- Construct a consistent vocabulary of problems that can begin in Algebra 1 and extend through to Calculus, Statistics, and all courses in between.
- The problems must have the potential to be engaging to learners.
- The problems must hit at least 4 of the eight Mathematical Practices & high school math standards (CCSS).
My idea started with this idea for Algebra 2: Model the escape velocity of a rocket on the Moon and the Earth. ( PDF and Word DOCX) This ended up being a far more difficult task than I expected, mainly because the learners did not connect the idea of writing the equation of a line with the fact we had a function in front of us.
I Desmosed the project for a visual display, and we spent another day discussing it and achieved the goal. [Is it okay to use the name as a verb? I don’t care, I am doing it anyway.] It turned out great in the end, but it made me start thinking hard about how to connect Algebra 1 through Calc and Stats and make the ideas more real, more understandable, and more connected.
From there came the idea of using an “off the shelf” structure in a new or different manner to extend the lessons. Enter http://graphingstories.com . Dan Meyer started the Graphing Stories with a long time ago, and they are awesome. But they also fit the idea of using the video / graph combination to write the equations of lines and finding area under the curves.
With that in mind, I offer the following Desmos files:
- This uses the Graphing Story of water being poured into a graduated cylinder to create the graph. I took some points from the graph on screen, and wrote a function that goes through the point (0, 0) because we know it was empty at time 0.

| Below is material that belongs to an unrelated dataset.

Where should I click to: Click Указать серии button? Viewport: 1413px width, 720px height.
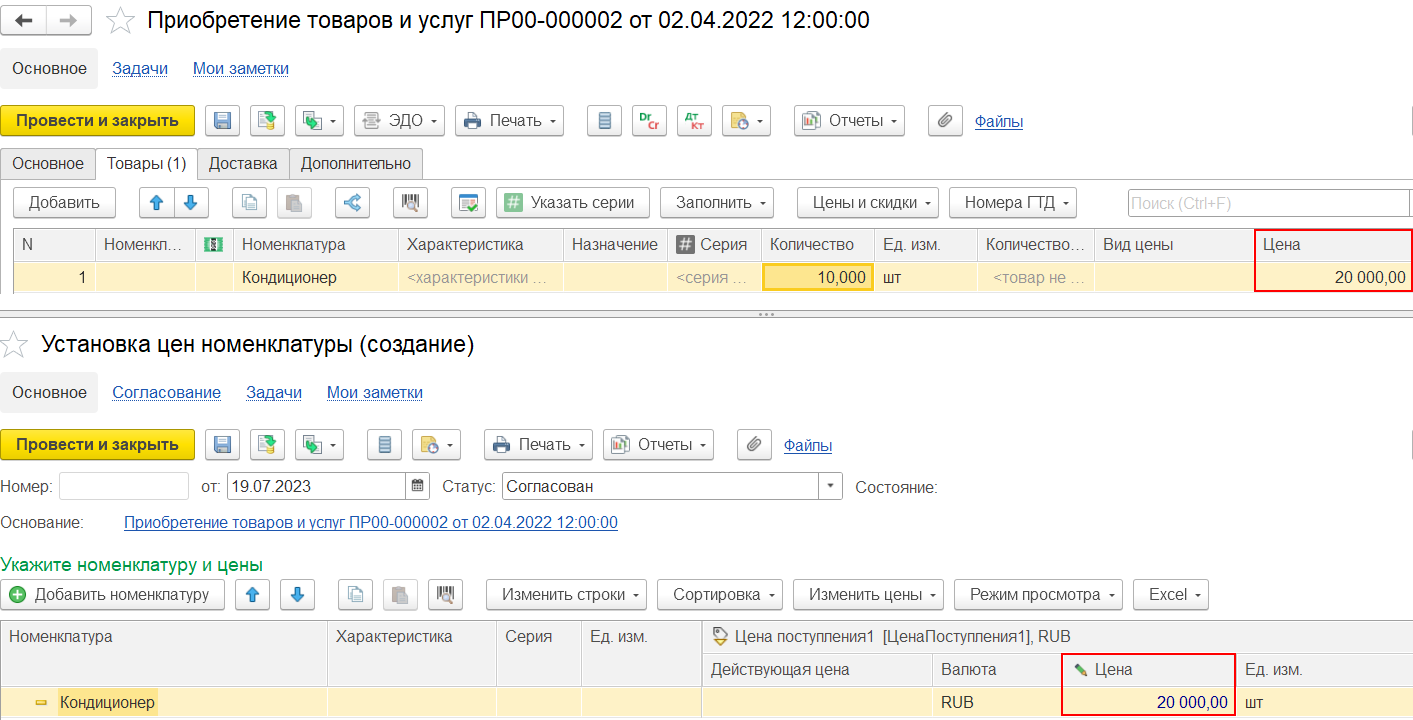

- Notice that the line does not go through exactly all 4 points! That allows for discussion of variability and observation skills.
- I also used the (h, k) form to write the function f(x) because it is the easiest way to show the line.
- What does the slope MEAN? A standard AP Statistics interpretation is: As the time increases by 1 second, the water increases by 40.67ml.
- Next, find the area under the curve. Move the slider for “b” to the right and you see the area highlighted. Okay, standard triangle, ½ b*h, and you get 5205.33 ml*sec. ??? What does that even mean?
- It is called “absement” and it is the time-integral of displacement. Yes, we don’t need to discuss that for Algebra 1, but as teachers we should know it.
- The area is the sum of all the instantaneous moments of water before. With the Desmosed file, you can see and clearly communicate what it means. It means that you are adding up the area of the little triangle when b=1 with the larger triangle when b=1.5, and then with b=2, etc. Except the area is the sum of the instantaneous areas, not the discrete areas.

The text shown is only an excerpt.